Task inputs
+--

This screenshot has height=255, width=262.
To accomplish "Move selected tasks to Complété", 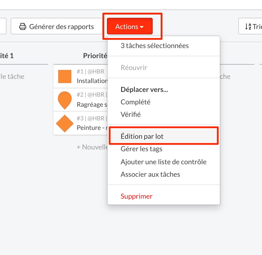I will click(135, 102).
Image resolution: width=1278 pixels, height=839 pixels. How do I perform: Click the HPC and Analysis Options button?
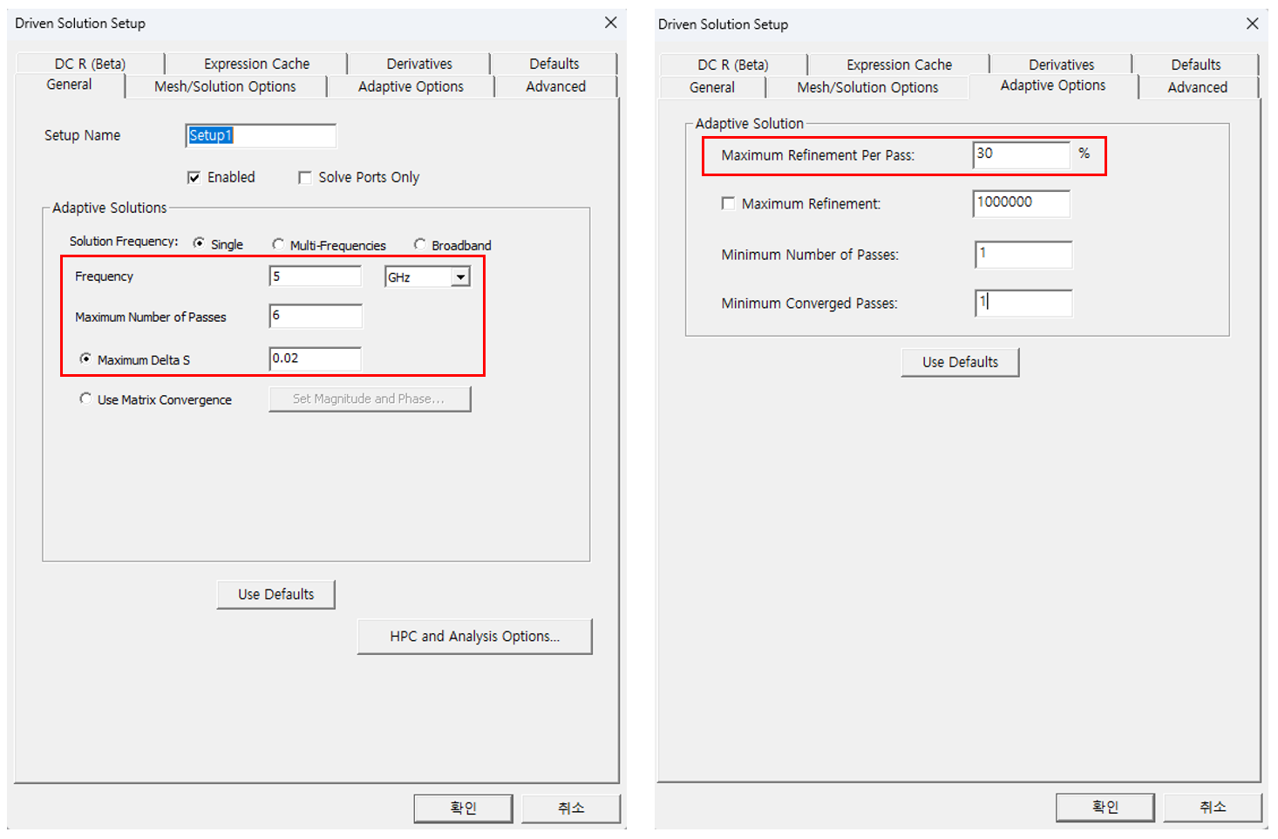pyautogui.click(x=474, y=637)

+--

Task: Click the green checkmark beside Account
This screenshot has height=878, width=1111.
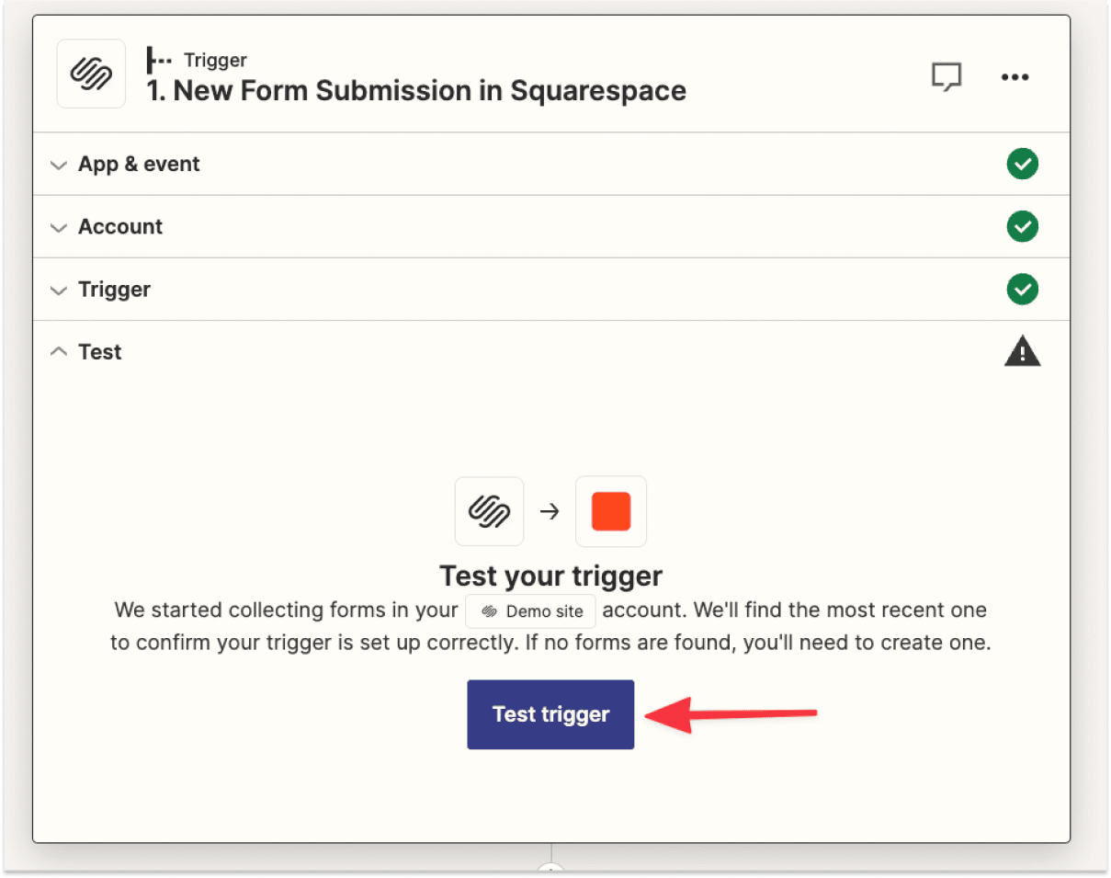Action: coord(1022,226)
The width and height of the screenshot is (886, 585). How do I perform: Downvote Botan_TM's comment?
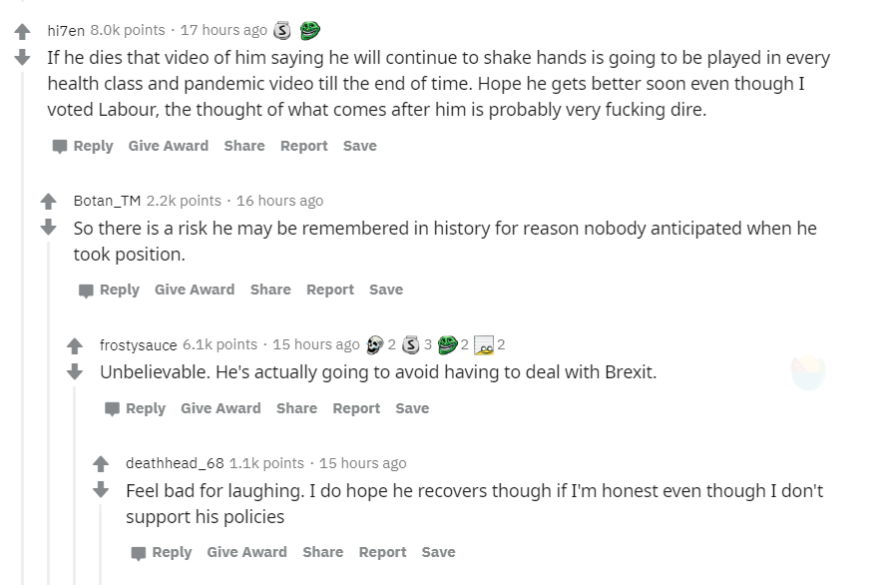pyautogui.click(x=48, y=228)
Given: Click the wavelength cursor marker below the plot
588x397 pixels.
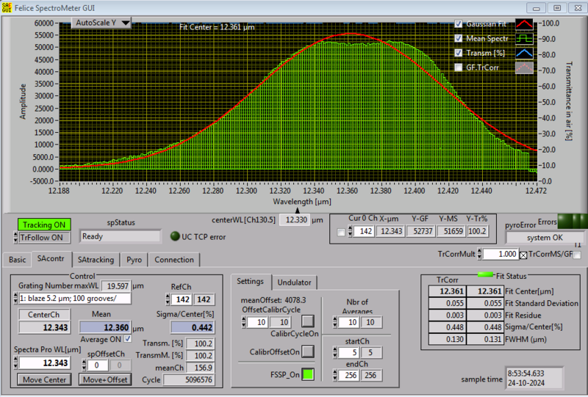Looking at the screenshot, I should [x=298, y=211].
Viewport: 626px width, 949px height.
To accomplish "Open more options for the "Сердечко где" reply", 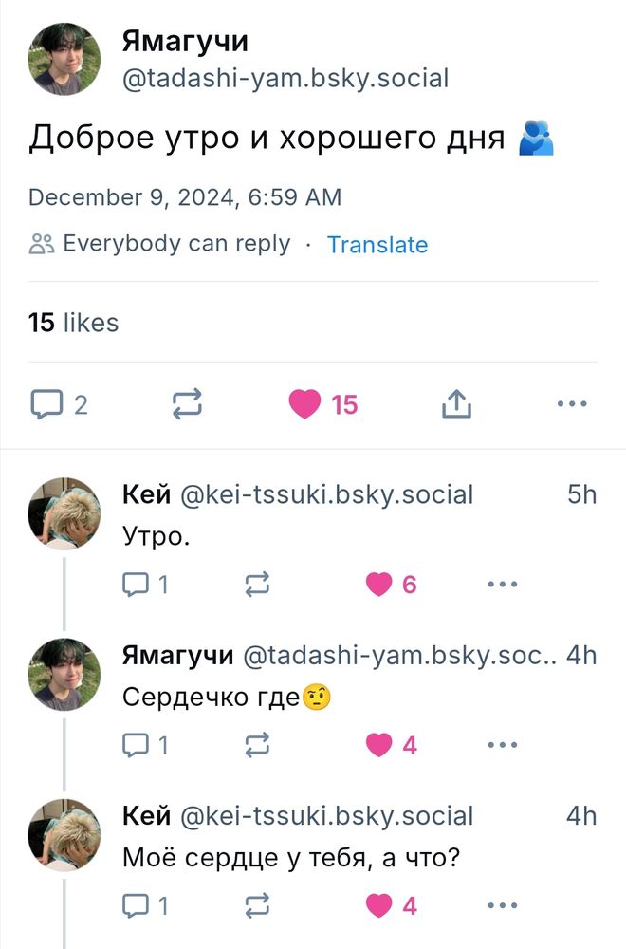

+--

Write out the records from the line that contains "Image resolution: width=1278" through the line that contains "pyautogui.click(x=474, y=637)", inclusive, without the pictures.

Image resolution: width=1278 pixels, height=839 pixels. How do I perform: Click the HPC and Analysis Options button?
pyautogui.click(x=474, y=637)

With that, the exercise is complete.